Spróbuję jeszcze raz
Mikoto, Mikołaj dostał tym razem Fromilid. Lekarz długo szukał antybiotyku ze względu na ostatnie przeboje (udzielający Mikiego byłby najlepszy) I taki, który będzie smaczny (czym mnie zaskoczył, bo zazwyczaj dr o tym nie myślą, a ten tak sam z siebie). Mam nadzieję, że szybko pomoże.
Gorzej ze mną, bo ze względu na Krysie nie chciał nic mi dbać. I tak dużo, że zgodził się na spotkanie gardła tantum verde.

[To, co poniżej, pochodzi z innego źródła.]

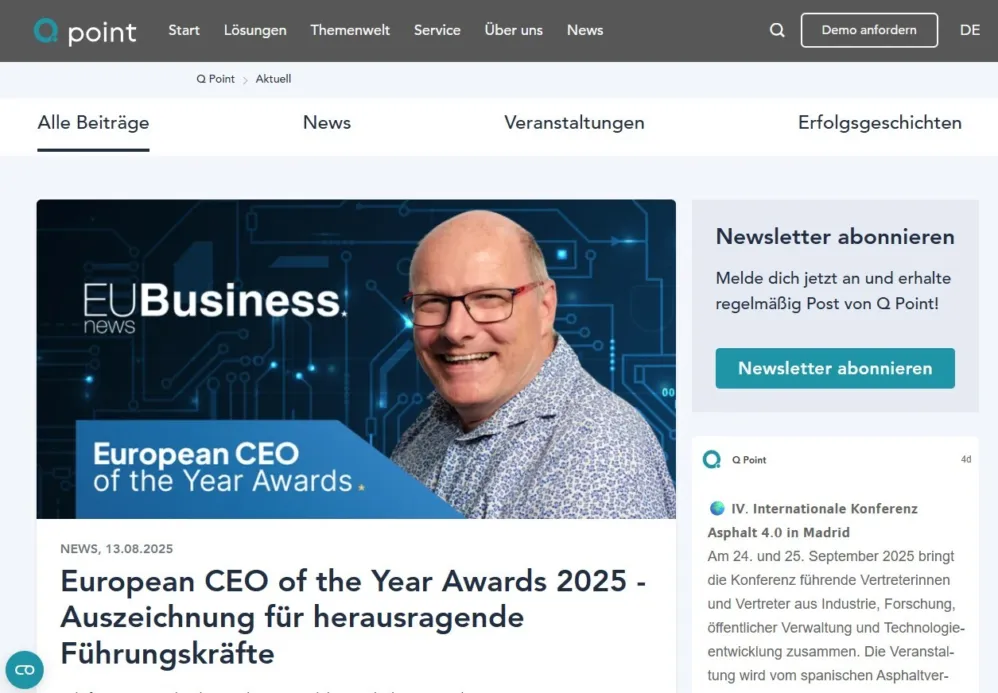Open the Service menu item

437,30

Teri, Kingusia, ja was doskonale rozumiem. Też mam bardzo często dość tego siedzenia w domu. W ciąży z Mikim myślałam że ocipieje od tego siedzenia w domu, zwłaszcza, że krótko było jak się tu przeniosłam. Wyjście na szkole rodzenia czy wizytę było dla mnie jak święto, cały dzień się szykowalam. Teraz z dziećmi jest ciężko wyjść, a co dopiero samej. Marzy mi się kolacja w restauracji tylko z Arem, ale przyjdzie na to jeszcze sporo poczekać.
Teri, też dostałam w grudniu tel i się przestawiam. Opornie mi idzie, a niby wcześniej też miałam dotykowy, tylko bez tylu bajerów.